The decision to allow this syntax was made in the 1970s and has caused much confusion ever since...


The length of the first dimension is ignored, but the length of additional dimensions are necessary to allow the compiler to compute offsets correctly. In the following example, the foo function is passed a pointer to a two-dimensional array.

#include <stdio.h>

void foo(int args[10][20])
{
    printf("%zd\n", sizeof(args[0]));
}

int main(int argc, char **argv)
{
    int a[2][20];
    foo(a);
    return 0;
}

The size of the first dimension [10] is ignored; the compiler will not prevent you from indexing off the end (notice that the formal wants 10 elements, but the actual provides only 2). However, the size of the second dimension [20] is used to determine the stride of each row, and here, the formal must match the actual. Again, the compiler will not prevent you from indexing off the end of the second dimension either.

The byte offset from the base of the array to an element args[row][col] is determined by:

sizeof(int)*(col + 20*row)

Note that if col >= 20, then you will actually index into a subsequent row (or off the end of the entire array).

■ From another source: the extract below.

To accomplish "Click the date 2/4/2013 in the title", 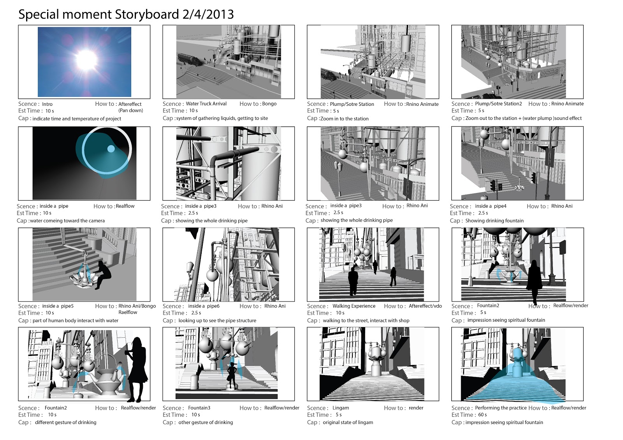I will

sizeof(args[0]), returns 80 on my machine where sizeof(int) == 4. However, if I attempt to take sizeof(args), I get the following compiler warning:

foo.c:5:27: warning: sizeof on array function parameter will return size of 'int (*)[20]' instead of 'int [10][20]' [-Wsizeof-array-argument]
    printf("%zd\n", sizeof(args));
                          ^
foo.c:3:14: note: declared here
void foo(int args[10][20])
             ^
1 warning generated.

Here, the compiler is warning that it is only going to give the size of the pointer into which the array has decayed instead of the size of the array itself.


The problem and how to overcome it in C++

The problem has been explained extensively by pat and Matt. The compiler is basically ignoring the first dimension of the array's size effectively ignoring the size of the passed argument.

In C++, on the other hand, you can easily overcome this limitation in two ways:

  • using references
  • using std::array (since C++11)

References

If your function is only trying to read or modify an existing array (not copying it) you can easily use references.

For example, let's assume you want to have a function that resets an array of ten ints setting every element to 0. You can easily do that by using the following function signature:

void reset(int (&array)[10]) { ... }

Not only this will work just fine, but it will also enforce the dimension of the array.

You can also make use of templates to make the above code generic:

template<class Type, std::size_t N>
void reset(Type (&array)[N]) { ... }

And finally you can take advantage of const correctness. Let's consider a function that prints an array of 10 elements:

void show(const int (&array)[10]) { ... }

By applying the const qualifier we are preventing possible modifications.


The standard library class for arrays

If you consider the above syntax both ugly and unnecessary, as I do, we can throw it in the can and use std::array instead (since C++11).

Here's the refactored code:

void reset(std::array<int, 10>& array) { ... }
void show(std::array<int, 10> const& array) { ... }

Isn't it wonderful? Not to mention that the generic code trick I've taught you earlier, still works:

template<class Type, std::size_t N>
void reset(std::array<Type, N>& array) { ... }

template<class Type, std::size_t N>
void show(const std::array<Type, N>& array) { ... }

Not only that, but you get copy and move semantic for free. :)

void copy(std::array<Type, N> array) {
    // a copy of the original passed array 
    // is made and can be dealt with indipendently
    // from the original
}

So, what are you waiting for? Go use std::array.


It's a fun feature of C that allows you to effectively shoot yourself in the foot if you're so inclined.

I think the reason is that C is just a step above assembly language. Size checking and similar safety features have been removed to allow for peak performance, which isn't a bad thing if the programmer is being very diligent.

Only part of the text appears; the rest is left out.